UCO Bank, one of the largest public sector banks in the country, has announced a cut in its Marginal Cost of Funds-Based Lending Rate (MCLR) for all tenures from June 10, 2025. The bank has made a significant reduction of 0.10 percent in MCLR. This announcement comes just after the Reserve Bank of India (RBI) cut the repo rate by 50 basis points.

RBI has cut a total of 75 basis points with three consecutive cuts, after which the repo rate has come down from 6 percent to 5.50 percent. This move of UCO Bank has brought good news for the customers because now taking many types of loans like Home Loan, Car Loan, and Personal Loan will become even more affordable.

How much reduction in MCLR

UCO Bank has reduced MCLR rates for different periods, which will directly benefit the customers.

Overnight MCLR:- This rate has come down by 0.10 percent to 8.15 percent, which was earlier 8.25 percent.

1 Month MCLR:- Now it has become 8.35 percent, which was earlier 8.45 percent.

3 Month MCLR:- This rate will now be 8.50 percent, which was earlier 8.60 percent.

6 Month MCLR:- This rate will now be 8.80 percent, which was earlier 8.90 percent.

One Year MCLR:- It will come down from 9.10 percent to 9 percent.
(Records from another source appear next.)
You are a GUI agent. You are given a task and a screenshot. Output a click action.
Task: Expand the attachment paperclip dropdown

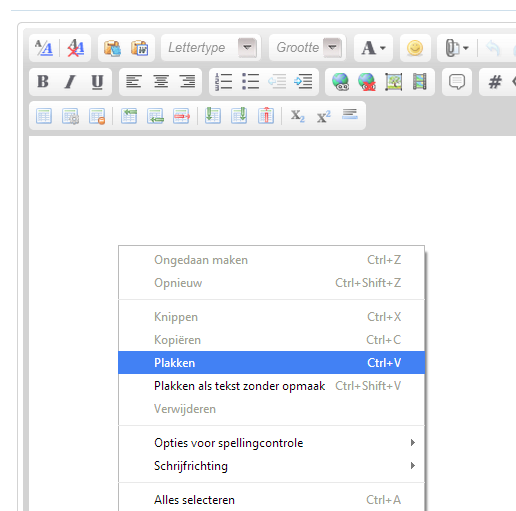point(457,48)
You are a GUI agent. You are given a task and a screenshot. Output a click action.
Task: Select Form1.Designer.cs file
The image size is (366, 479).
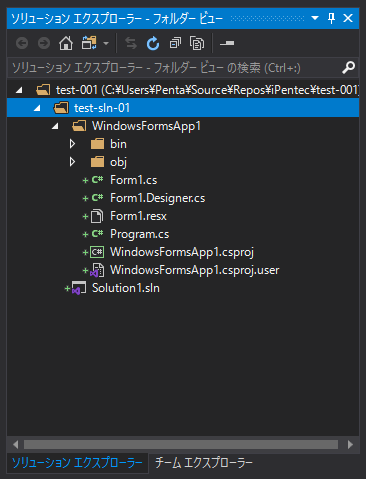pos(157,198)
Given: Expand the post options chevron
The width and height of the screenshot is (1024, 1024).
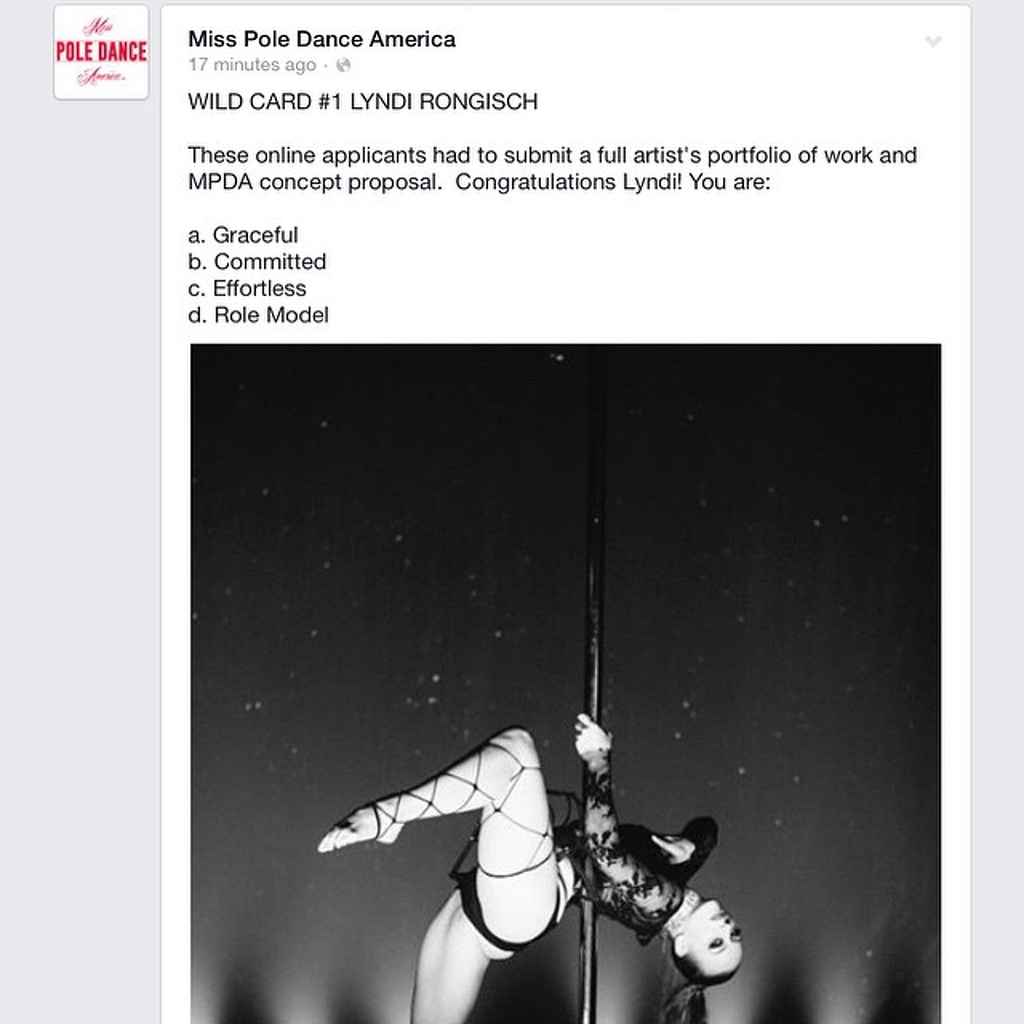Looking at the screenshot, I should [x=933, y=41].
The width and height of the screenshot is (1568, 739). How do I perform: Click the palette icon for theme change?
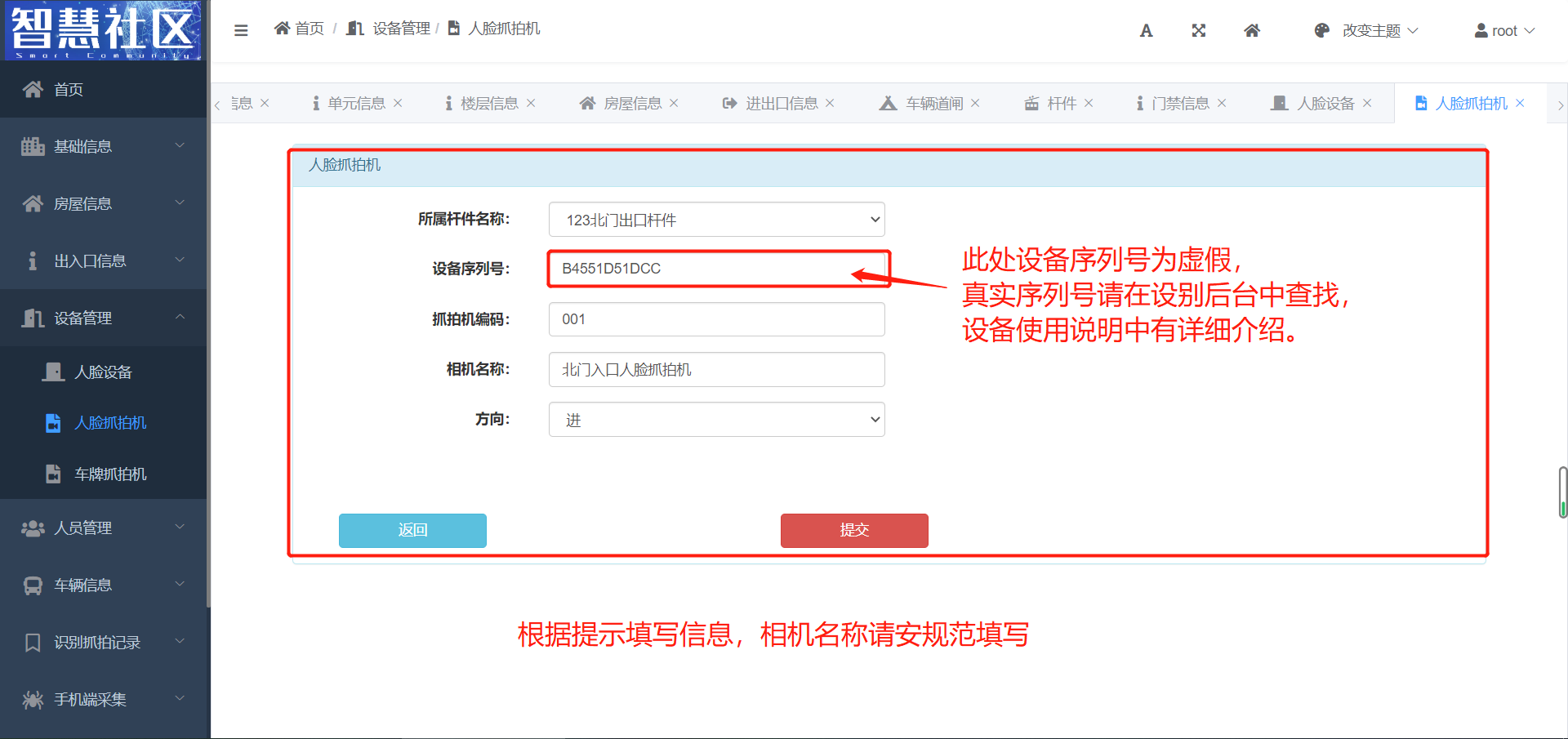click(1321, 31)
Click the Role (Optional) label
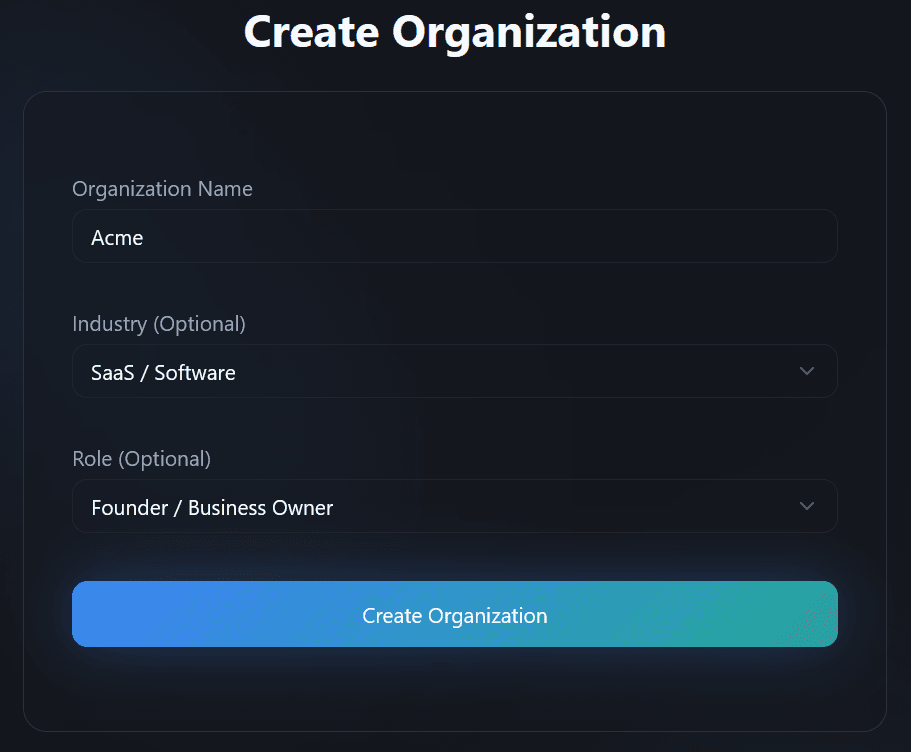This screenshot has height=752, width=911. 141,459
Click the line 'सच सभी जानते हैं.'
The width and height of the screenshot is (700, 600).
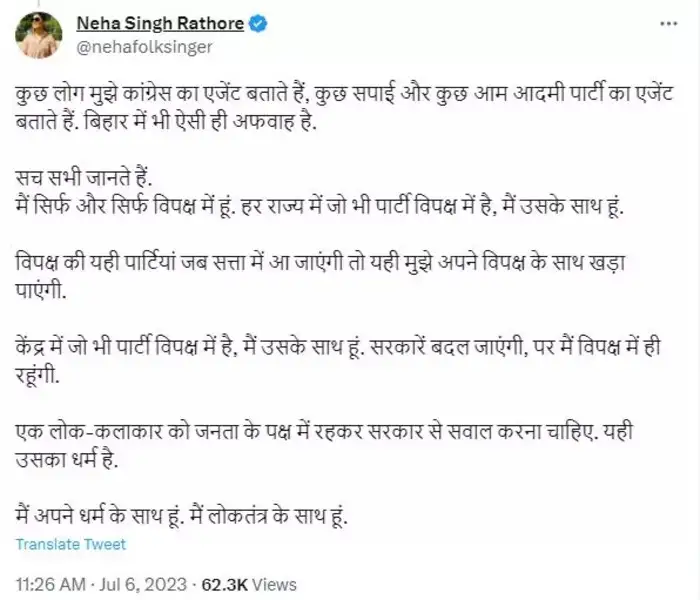84,178

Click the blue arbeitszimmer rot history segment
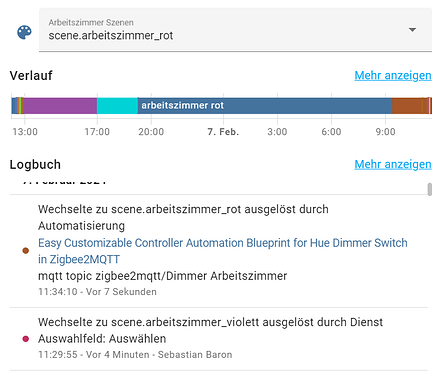[x=265, y=106]
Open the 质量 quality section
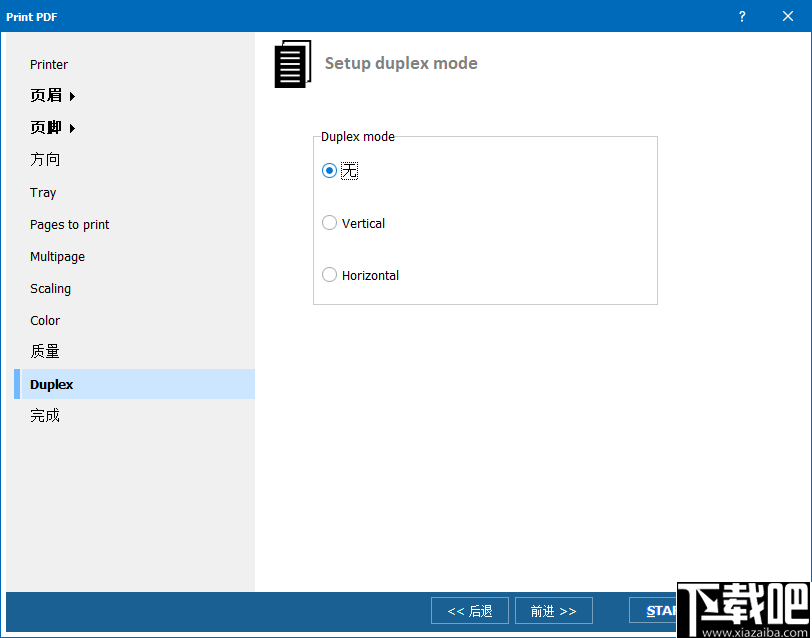Screen dimensions: 812x638 44,352
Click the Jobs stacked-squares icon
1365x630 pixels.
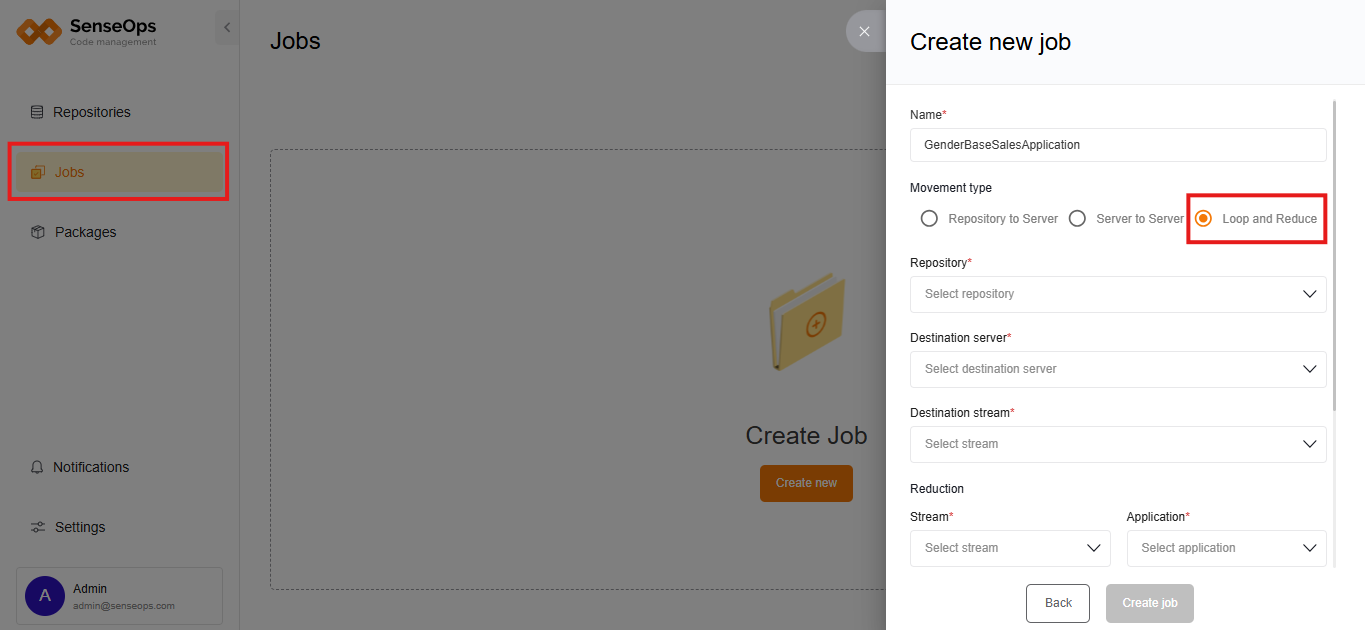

This rate is especially important because most retail loans such as home loans are linked to a one-year MCLR.

What is MCLR, Why is it important

Let us tell you what MCLR is and why it is important. The full form of MCLR is the Marginal Cost of Funds-Based Lending Rate. This is the minimum rate below which the bank is not allowed to lend. Simply put, it is the minimum cost of lending by the bank.

The Reserve Bank of India introduced the MCLR system to determine interest rates for loans on April 1, 2016. Its purpose was to bring transparency in lending rates of banks and ensure that the benefits of changes made in policy rates by RBI reach the customers quickly.

How MCLR works

MCLR is based on the internal costs of the bank, which include the cost of funds, cost incurred on Cash Reserve Ratio (CRR), operating costs, and tenor premium. When RBI cuts the repo rate, it becomes cheaper for banks to raise funds, allowing them to reduce their MCLR rates and pass on the benefits to customers.

What is the impact on other banks

After this move by UCO Bank, it is expected that other public and private sector banks will also announce a cut in their MCLR rates soon. The continuous reduction in repo rate by RBI will have an impact on the entire banking sector, which will make loans cheaper across the country and boost the economy.